The abrasion resistant coating for covering the top, spike-receiving portion of the stopper thereof may be: a polyolefin, such a polypropylene and polymethylpentene; a polyvinyl, such as polystyrene, polyvinyl acetate (PVA), polyvinyl chloride (PVC), polyvinylidene chloride (PVDC), a copolymer of polyvinyl chloride (PVC) and polyvinylidene chloride (PVDC), polyvinyl fluoride, polyvinylidene fluoride, polychlorotrifluoroethylene and polytetrafluoroethylene (TEFLON); an ether, such a polymethylene oxide, polyphenylene oxide and polyphenylene sulphone; an ester, such as polyethylene terephthalate (PET), polycarbonate and copolyesters; an ester, such as polycaprolactam (Nylon 6), polyhexamethylene adipamide (Nylon 66) and polyundecanoamide (Nylon 11).
The abrasion resistant coating covering the center, piercable portion of the top surface of the stopper is preferably polytetrafluoroethylene sold under the trade name TEFLON by duPont. The coating thickness will be in the range of about 0.002 to 1.0 mm, and preferably about 0.02 to 0.5 mm. The coating may be applied or bonded to the stopper body in any suitable manner known in the art, such as, but not limited to, by the use of adhesives, solvents, spray applications, radio waves, infrared, microwaves, ultrasonics and heat.
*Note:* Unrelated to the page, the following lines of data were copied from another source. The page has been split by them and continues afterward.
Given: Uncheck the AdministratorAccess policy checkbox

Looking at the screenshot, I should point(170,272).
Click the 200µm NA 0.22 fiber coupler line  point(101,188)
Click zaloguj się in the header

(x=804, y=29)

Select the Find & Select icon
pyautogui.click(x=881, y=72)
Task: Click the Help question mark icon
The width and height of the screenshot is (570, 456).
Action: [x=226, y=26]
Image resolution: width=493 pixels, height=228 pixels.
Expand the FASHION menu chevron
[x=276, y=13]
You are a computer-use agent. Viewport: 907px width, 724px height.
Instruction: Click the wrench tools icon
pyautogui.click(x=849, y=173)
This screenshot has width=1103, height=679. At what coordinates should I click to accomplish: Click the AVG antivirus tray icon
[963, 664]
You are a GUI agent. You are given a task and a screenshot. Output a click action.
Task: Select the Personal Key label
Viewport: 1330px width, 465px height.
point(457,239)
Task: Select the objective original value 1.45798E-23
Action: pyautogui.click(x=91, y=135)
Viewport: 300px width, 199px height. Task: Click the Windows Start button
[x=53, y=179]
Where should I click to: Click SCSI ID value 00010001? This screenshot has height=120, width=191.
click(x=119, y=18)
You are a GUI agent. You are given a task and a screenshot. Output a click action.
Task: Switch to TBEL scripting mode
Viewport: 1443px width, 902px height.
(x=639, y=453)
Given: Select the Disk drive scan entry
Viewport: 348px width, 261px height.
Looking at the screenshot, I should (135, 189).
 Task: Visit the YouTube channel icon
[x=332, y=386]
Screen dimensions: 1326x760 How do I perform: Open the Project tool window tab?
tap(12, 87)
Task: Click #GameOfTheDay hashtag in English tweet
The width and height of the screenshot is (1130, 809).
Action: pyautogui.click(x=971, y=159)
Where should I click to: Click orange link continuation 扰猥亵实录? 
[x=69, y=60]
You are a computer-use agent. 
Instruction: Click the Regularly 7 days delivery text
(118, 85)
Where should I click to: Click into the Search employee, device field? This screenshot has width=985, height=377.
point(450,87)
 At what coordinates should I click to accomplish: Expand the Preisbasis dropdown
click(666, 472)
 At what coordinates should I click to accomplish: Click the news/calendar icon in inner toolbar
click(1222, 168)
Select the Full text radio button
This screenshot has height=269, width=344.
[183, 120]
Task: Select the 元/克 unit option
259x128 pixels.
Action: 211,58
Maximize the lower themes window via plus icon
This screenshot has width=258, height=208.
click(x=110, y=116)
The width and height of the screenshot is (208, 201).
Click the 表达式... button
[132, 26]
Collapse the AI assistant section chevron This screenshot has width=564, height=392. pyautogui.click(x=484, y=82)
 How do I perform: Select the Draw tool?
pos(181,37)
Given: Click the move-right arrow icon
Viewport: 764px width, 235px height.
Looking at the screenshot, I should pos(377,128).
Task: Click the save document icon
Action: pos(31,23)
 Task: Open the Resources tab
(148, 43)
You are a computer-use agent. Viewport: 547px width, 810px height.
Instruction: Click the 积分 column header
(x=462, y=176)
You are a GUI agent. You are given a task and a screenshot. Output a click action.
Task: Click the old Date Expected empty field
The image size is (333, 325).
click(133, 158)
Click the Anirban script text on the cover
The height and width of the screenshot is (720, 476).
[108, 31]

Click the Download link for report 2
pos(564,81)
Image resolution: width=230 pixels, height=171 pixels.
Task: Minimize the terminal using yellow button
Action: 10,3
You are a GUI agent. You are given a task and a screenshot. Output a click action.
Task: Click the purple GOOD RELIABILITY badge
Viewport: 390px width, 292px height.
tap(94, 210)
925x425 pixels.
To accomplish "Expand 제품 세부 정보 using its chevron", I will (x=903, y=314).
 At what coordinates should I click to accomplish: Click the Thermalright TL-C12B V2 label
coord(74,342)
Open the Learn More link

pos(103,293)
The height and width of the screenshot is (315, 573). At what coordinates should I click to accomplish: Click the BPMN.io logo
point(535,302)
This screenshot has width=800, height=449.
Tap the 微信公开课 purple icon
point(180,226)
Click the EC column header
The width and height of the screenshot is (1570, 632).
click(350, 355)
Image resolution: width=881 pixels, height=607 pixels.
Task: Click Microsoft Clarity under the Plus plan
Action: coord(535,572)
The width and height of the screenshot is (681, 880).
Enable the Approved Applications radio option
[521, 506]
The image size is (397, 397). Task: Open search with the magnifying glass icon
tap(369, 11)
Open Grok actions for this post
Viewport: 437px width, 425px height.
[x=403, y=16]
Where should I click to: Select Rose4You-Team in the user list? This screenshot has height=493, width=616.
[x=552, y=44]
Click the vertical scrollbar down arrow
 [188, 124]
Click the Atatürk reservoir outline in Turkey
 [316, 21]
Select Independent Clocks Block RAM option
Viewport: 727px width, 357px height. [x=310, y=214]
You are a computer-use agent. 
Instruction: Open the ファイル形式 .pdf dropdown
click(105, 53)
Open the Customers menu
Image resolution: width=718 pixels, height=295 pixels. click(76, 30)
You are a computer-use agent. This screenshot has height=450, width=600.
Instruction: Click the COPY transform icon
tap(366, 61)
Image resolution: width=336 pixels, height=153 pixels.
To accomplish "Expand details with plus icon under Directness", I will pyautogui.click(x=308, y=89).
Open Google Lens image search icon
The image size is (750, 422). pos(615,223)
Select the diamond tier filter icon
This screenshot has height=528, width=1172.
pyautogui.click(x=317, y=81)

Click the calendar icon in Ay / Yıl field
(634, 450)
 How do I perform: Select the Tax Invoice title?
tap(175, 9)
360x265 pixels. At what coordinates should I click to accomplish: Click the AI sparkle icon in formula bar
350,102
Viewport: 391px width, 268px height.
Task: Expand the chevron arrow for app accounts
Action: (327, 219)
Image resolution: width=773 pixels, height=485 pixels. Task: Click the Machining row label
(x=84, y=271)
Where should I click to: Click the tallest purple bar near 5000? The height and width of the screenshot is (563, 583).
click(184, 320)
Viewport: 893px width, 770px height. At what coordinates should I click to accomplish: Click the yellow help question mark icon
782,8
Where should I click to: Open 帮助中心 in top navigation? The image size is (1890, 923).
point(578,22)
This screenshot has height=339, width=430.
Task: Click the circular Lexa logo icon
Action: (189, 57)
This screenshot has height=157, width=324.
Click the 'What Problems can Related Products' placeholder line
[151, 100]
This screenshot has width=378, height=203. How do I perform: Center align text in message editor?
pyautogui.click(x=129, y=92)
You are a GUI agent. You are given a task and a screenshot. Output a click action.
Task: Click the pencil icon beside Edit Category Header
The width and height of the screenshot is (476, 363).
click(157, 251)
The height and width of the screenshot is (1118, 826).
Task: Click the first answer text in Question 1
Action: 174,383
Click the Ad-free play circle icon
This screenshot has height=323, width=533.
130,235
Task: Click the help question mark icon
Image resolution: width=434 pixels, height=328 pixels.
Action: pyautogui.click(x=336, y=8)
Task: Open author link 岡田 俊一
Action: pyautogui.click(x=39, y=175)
The stopper of the present invention comprising an elastomeric material and a TEFLON coating on the top, center portion thereof was tested against another stopper of the same elastomeric material but without the TEFLON coating thereon (control).
Vials were capped with the stoppers. Each stopper was pierced with a spike and then the spike was removed. The vials were examined for the presence of elastomeric particles caused by the piercing. The result of the spiking is shown in Table 1.
TABLE 1______________________________________ MeanStopper No. of Samples Particle Count______________________________________Elastomeric Body (Control) 25 15.4Elastomeric Body w/ 25 0.6TEFLON coating______________________________________
In another experiment, the stopper of the present invention comprising an elastomeric material and a coating of polyvinyl chloride (PVC), polyvinylidine chloride (PVDC), copolyester ether (EDCL) or polyolefin/thermoplastic elastomer (KRATON), covering the top, spike-receiving portion of the stopper was tested against another stopper of the same elastomeric material (control) but without the coating thereon.
Vials were capped with the stoppers. Each stopper was pierced with a spike and the spike was removed. The vials were examined for the presence of elastomeric particles caused by the piercing. The result of the syringe is shown in Table 2.
TABLE 2______________________________________ Mean No. of ParticleStopper Samples Count______________________________________Elastomeric Body (Control) 30 10.33Elastomeric Body w/PVC Coating 30 4.67Elastomeric Body w/PVDV Coating 30 4.67Elastomeric Body w/ECDL Coating 30 2.33Elastomeric Body w/KRATON Coating 30 4.33______________________________________
The present invention has been described in connection with the preferred embodiments shown in the drawings, it is to be noted, however, that various changes and modifications are apparent to those skilled in the art.